I just found a post about “The Adventures of Salwa” on “Stop Street Harassment“!
“The Adventures of Salwa” was created by Lebanese feminist group Nasawiya as a campaign against sexual harassment in Lebanon. I first discovered Salwa at a Lebanese cinema and was pleased that clips of Salwa were broadcast before the beginning of films.
I have witnessed sexual harassment in both Lebanon and France; sexual harassment is not flattering nor pleasing, it is offensive and makes women feel uncomfortable and unsafe. I wish an initiative similar to “The Adventures of Salwa” was taken in France to replace the deprecating and sexist advertisements we see every day on television and elsewhere. Here are a few that I remember seeing recently – unfortunately they are only a micro-sample of the kind of sexism that is too widely visible and accepted over here.
This ad is for an online shopping website:
[Translation of the dialogue:
– Your dress is very nice.
– Thank you – order on Zalando, they have a good choice of clothes and shoes. We all order there. See Julie’s dress (the woman on the chair)? It’s from Zalando. Isn’t it great?
– Quiet! Stay on the floor!]
“Hurlez de plaisir” meaning “scream out of pleasure”…
A car ad:
[Vous voulez? Vous pouvez. = You want? You can.]
In these advertisements women are depicted as downright stupid and artificial. You might also notice the implicit sexual connotation of each of the slogans. These slogans are associated with distorted images of women and repeated to viewers regularly. Women are not only about appearances and these ads encourage street harassment; they project the idea that women are commodities or objects one may have fun with.
“Stop Street Harassment” has a “harassment map” where people can tag a location and describe how they have been harassed (unsurprisingly we are talking mostly about women here…). The location tags are not representative of the countries where there is the most harassment (users connect to the website and tag themselves randomly) but it is obvious that the phenomenon is spread worldwide. Another interesting feature of the website is the emphasis on collaboration with men (“male allies“). If men are not the only perpetrators of sexism, working on respecting women more needs to be done with them and not against them.

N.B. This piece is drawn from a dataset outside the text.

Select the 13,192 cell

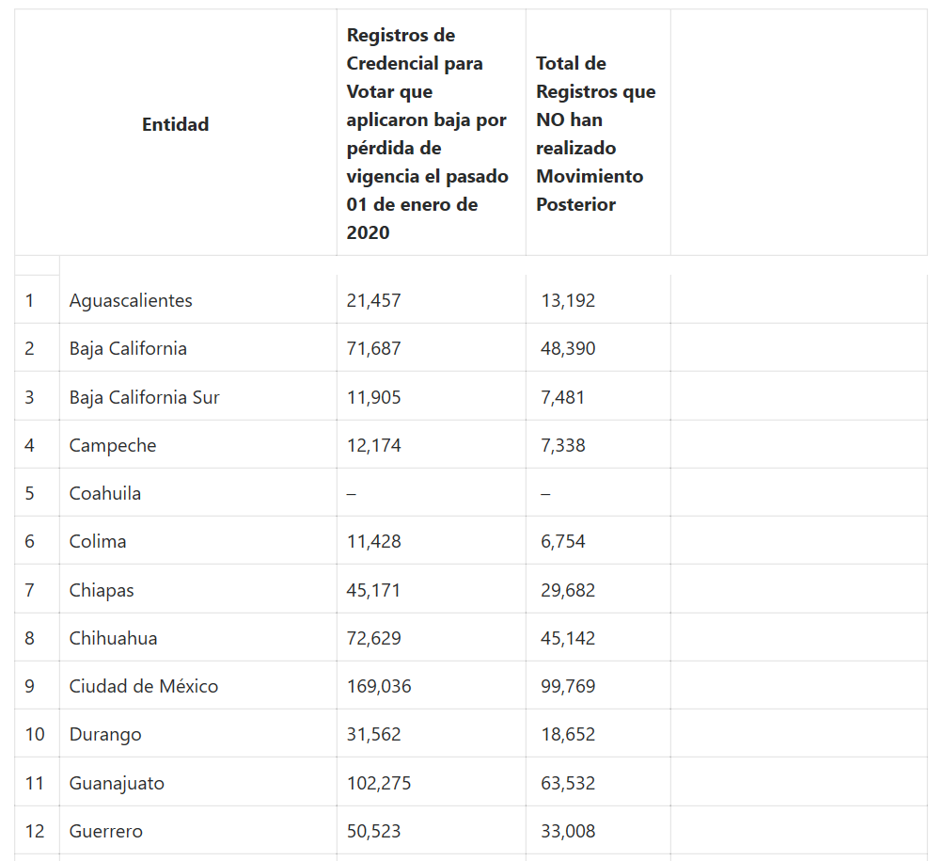coord(568,300)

Let us all respect our women!
After a selection in Cannes earlier this year, Lebanese director Nadine Labaki’s new film “Where do we go now?” is finally out and about in France. Films are released on Wednesdays here and I am surprised that it is released in France before it is in Lebanon (date of release: 22 sept.). Labaki is a young and promising film director/actress who impressed me with her first film Caramel. Caramel’s women were subtle and their characters just felt right. I remember it as a touching movie.
“Where do we go now?” is also about women. Women in a mountain village who fight against the sectarianism of their husbands and sons (Christians against Muslims). The women are strong, humorous and smart. Young or old they are remarkable women and Labaki’s feminist streak is always welcome in the film world! The women use all kind of tricks to unite the men – I will not detail those in case you would like to see the film – while more serious issues about religious divides and the violence that follows are depicted.
If, like me, you do not like to hear critiques of films or books before discovering them yourself, you might want to skip what follows!
“Where do we go now?” is filmed very well, the acting is impeccable within the script and the idea of uniting women for a second time but in a different setting is an idea I quite like. Yet, there are a few elements that I also disliked. The first was that the divide between Christians and Muslims living in the same village (a cohabitation not very common in Lebanon as most villages or cities are predominantly of one religious community) is introduced abruptly. If Labaki wants to bring up the issue of sectarianism, a more subtle, mounting tension would have been more efficient and also, more credible.
Also, the narrative lacks coherence and this is partly due to the fact that Labaki is too present as an actress. Labaki’s character is the owner of a café and the film gives the impression that her love story with the worker renovating the café will be central to the narrative. However, halfway through, she switches focus to follow the tragic events a mother from the village is confronted with. This mother becomes the main character and really is the most gripping one. Finally, the pace of the story is uneven as we are rushed from one event to another, without enough time to fully know the village and its inhabitants.
Overall, the film deserved to be a little more polished and could have been much more striking and anti-sectarian in that sense. This being said, I think the film may appeal to different sensibilities, especially in Lebanon where, different generations might relate in various ways to Labaki’s work. Labaki is still bringing forward a new genre and I am sure we will soon discover other new films of hers as potent as Caramel.